In the short term, “it’s almost no harm, no foul,” said Sheryl Skolnick, a health care analyst at CRT Capital in Stamford, Conn.

“But over the longer term, there is plenty of foul,” Ms. Skolnick added. “Hospitals should not be the insurers of last resort.”

Even for many patients who do have coverage under Medicaid or Medicare, some experts say, severe state and federal budget constraints mean hospitals will probably get squeezed by significant government payment cuts, whether or not the overhaul legislation moves forward.

Under the proposed legislation, hospitals had already agreed to significant cuts under the Medicare program as part of their deal with the White House to come up with $155 billion of savings over 10 years to help pay for the coverage expansion.

Many hospital executives worry that Congress will enact those cuts even in the absence of more comprehensive legislation meant to help ease the burden of caring for so many people who cannot pay. “If it’s just cuts, that’s not reform,” said Richard J. Umbdenstock, the president and chief executive of the American Hospital Association, the industry’s main trade group.

There could also be greater resistance by the private insurance industry. Under the current system, private insurers pay hospitals more than the government does — meaning that private insurers and their customers help make up for low payments by government programs. But few expect the private insurers to continue footing the bill for the shortfall.

“If the public payers continue to ratchet down the reimbursement enough,” hospitals will not be able to charge the private insurers enough to make up the difference, said Michael J. Dowling, the chief executive of North Shore-Long Island Jewish Health System, a large New York hospital system. “The private sector won’t be able to carry it.”

The private insurers are likely to take an increasingly harder line against hospitals, as they try to contain the underlying medical costs that have helped fuel the steady rise in the premiums they charge.

A recent standoff between United Healthcare, one of the nation’s largest health plans, and Continuum Health Partners, a group of five New York hospitals, may foreshadow more widespread disputes to come.

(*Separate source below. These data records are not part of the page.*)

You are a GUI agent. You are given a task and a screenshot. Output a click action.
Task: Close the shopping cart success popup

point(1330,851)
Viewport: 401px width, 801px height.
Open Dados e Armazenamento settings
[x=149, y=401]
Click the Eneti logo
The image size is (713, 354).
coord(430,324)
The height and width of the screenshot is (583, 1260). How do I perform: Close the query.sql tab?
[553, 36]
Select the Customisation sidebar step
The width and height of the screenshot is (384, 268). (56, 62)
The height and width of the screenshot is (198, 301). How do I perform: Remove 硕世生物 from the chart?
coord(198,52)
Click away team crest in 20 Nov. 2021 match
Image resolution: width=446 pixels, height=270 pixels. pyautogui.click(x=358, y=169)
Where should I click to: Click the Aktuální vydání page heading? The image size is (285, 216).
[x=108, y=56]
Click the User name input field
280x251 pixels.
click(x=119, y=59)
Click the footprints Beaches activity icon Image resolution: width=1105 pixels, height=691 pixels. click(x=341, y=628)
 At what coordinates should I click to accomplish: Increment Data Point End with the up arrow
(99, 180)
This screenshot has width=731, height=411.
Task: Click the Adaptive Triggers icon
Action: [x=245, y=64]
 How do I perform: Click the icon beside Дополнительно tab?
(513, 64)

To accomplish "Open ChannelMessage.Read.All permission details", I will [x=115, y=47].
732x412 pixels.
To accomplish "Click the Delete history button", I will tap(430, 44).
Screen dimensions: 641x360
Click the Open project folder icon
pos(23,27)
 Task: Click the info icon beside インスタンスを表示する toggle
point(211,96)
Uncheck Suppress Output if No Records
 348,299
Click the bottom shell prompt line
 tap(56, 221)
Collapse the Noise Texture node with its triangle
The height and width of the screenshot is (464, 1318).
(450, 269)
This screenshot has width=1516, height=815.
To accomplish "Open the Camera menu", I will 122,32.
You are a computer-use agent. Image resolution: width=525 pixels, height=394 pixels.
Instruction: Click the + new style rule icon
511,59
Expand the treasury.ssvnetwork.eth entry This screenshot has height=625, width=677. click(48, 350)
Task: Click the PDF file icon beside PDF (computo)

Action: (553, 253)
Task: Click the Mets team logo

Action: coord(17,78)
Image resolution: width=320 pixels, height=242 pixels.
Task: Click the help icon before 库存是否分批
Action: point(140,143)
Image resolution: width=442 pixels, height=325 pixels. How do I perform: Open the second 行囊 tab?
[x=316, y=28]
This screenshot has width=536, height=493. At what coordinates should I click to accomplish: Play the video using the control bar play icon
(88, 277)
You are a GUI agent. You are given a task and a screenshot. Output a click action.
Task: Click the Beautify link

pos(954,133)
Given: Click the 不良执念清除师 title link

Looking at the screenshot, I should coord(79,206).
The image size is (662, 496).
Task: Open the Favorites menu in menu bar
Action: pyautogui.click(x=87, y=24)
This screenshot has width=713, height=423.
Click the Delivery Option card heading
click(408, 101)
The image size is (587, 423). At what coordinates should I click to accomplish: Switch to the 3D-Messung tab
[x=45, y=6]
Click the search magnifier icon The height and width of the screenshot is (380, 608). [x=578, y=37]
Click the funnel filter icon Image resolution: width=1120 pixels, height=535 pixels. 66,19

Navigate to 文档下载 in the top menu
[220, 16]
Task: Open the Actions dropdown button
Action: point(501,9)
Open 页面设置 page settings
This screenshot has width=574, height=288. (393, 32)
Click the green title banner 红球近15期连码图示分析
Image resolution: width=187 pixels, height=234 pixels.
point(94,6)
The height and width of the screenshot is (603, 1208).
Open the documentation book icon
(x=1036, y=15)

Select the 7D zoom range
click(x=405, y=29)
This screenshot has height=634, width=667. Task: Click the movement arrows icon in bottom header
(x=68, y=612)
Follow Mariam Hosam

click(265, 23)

Meanwhile, the gulf may widen between large, well-capitalized hospital systems and smaller institutions that are clearly struggling, said Lisa Martin, a senior vice president at Moody’s Investors Service. Moody’s recently released a report on nonprofit hospitals predicting that the next year and a half could be “one of the toughest environments in decades.”

“The smaller to medium-size single-site hospitals are the ones who are going to be most at risk,” said Ms. Martin, who predicts that some of those hospitals will end up being purchased or absorbed by larger systems.

Regardless of what happens in Washington, some hospital executives say the industry should already be working on ways to improve care, like reducing the number of times a patient is readmitted to the hospital, said Mr. Dowling at North Shore-Long Island Jewish. “Reform at the national level is not the panacea everyone thought it was,” he said.

But executives like Dr. Abelson at Park Nicollet say they are still disappointed that some aspects of the health care legislation may not materialize if the effort dies. He cited proposed experiments aimed at moving the system away from simply paying more for more care to instead rewarding hospitals and doctors for better care.

“The various bills contained some pilots in the right direction,” he said, and Park Nicollet had been interested in participating. “We were positioning ourselves for reform.”